------------------------- ---------------------- ----------------------- ---------------------- ----------------------
LOAN NUMBER LOAN NAME ACCT. NUMBER NOTE DATE INITIALS
12500024 First American 04/22/03 GEY
Capital Corporation
NOTE AMOUNT RATE MATURITY DATE LOAN PURPOSE
INDEX (w/Margin)
$1,875,578.18 6.000% 4/22/13 Commercial
Wall Street Journal
Prime Creditor Use Only
------------------------- ---------------------- ----------------------- ---------------------- ----------------------
PROMISSORY NOTE
(Commercial - Single Advance - Variable Rate)
DATE AND PARTIES. The date of this Promissory Note (Note) is April 22, 2003. The
parties and their addresses are:
LENDER:
WESTERN NATIONAL BANK
000 XX 0xx Xx., Xxx. 000
Xxxxxx, Xxxxxx 00000
Telephone: (000) 000-0000
BORROWER:
FIRST AMERICAN CAPITAL CORPORATION
a Kansas Corporation
0000 Xxxxx Xxxxxxxx Xxxxx
Xxxxxx, Xxxxxx 00000
1. DEFINITIONS. As used in this Note, the terms have the following meanings:
A. Pronouns. The pronouns "I," "me," and "my" refer to each Borrower
signing this Note, individually and together with their heirs, successors
and assigns, and each other person or legal entity (including guarantors,
endorsers, and sureties) who agrees to pay this Note. "You" and "Your"

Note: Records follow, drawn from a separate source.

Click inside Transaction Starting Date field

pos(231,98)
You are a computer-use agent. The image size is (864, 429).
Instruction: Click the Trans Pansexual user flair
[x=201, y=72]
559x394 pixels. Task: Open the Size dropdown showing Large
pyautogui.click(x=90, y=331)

refer to the Lender, with its participants or syndicators, successors and
assigns, or any person or company that acquires an interest in the Loan.
B. Note. Note refers to this document, and any extensions, renewals,
modifications and substitutions of this Note.

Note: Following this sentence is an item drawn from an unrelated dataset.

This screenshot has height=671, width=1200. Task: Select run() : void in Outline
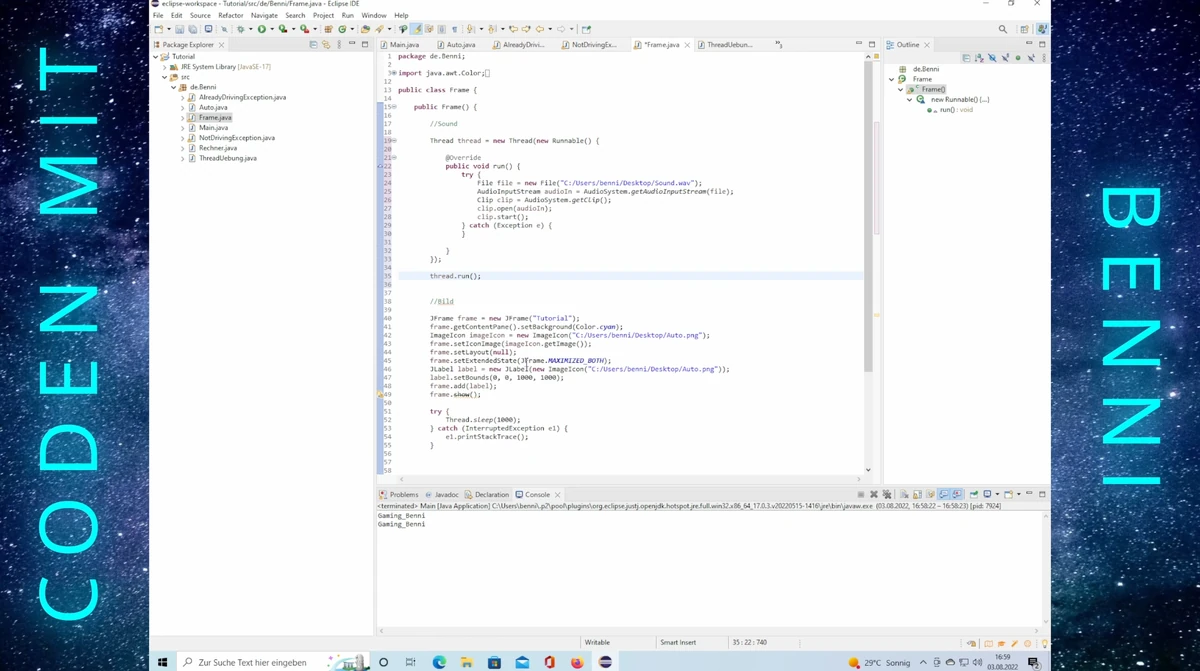point(955,110)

C. Loan. Loan refers to this transaction generally, including obligations
and duties arising from the terms of all documents prepared or submitted
for this transaction such as applications, security agreements, disclosures
or notes, and this Note.
D. Property. Property is any property, real, personal or intangible, that
secures my performance of the obligations of this Loan.
E. Percent. Rates and rate change limitations are expressed as annualized
percentages.
2. PROMISE TO PAY. For value received, I promise to pay you or your order, at
your address, or at such other location as you may designate, the principal sum
of $1,875,578.18 (Principal) plus interest from April 22, 2003 on the unpaid
Principal balance until this Note matures or this obligation is accelerated.

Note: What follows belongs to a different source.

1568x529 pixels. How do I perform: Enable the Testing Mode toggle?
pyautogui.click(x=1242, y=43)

3. INTEREST. Interest will accrue on the unpaid Principal balance of this Note
at the rate of 6.000 percent (Interest Rate) until April 22, 2008, after which
time it may change as described in the Variable Rate subsection.
A. Interest After Default. If you declare a default under the terms of this
Loan, including for failure to pay in full at maturity, you may increase
the Interest Rate otherwise payable as described in this section. In such
event, interest will accrue on the unpaid Principal balance of this Note at
the Interest Rate in effect from time to time under the terms of this Note,
until paid in full.
B. Maximum Interest Amount. Any amount assessed or collected as interest
under the terms of this Note or obligation will be limited to the Maximum
Lawful Amount of interest allowed by state or federal law. Amounts
collected in excess of the Maximum Lawful Amount will be applied first to
the unpaid Principal balance. Any remainder will be refunded to me.
C. Statutory Authority. The amount assessed or collected on this Note is
authorized by the Kansas usury laws under Xxx. Stat. Xxx. ss. 16-207.
D. Accrual. During the scheduled term of this Loan interest accrues using
an Actual/360 days counting method.
E. Variable Rate. The Interest Rate may change during the term of this
transaction.
(1) Index. Beginning with the first Change Date, the Interest Rate
will be based on the following index: the highest base rate on
corporate loans posted by at least 75% of the nation's 30 largest
banks that The Wall Street Journal publishes as the Prime Rate.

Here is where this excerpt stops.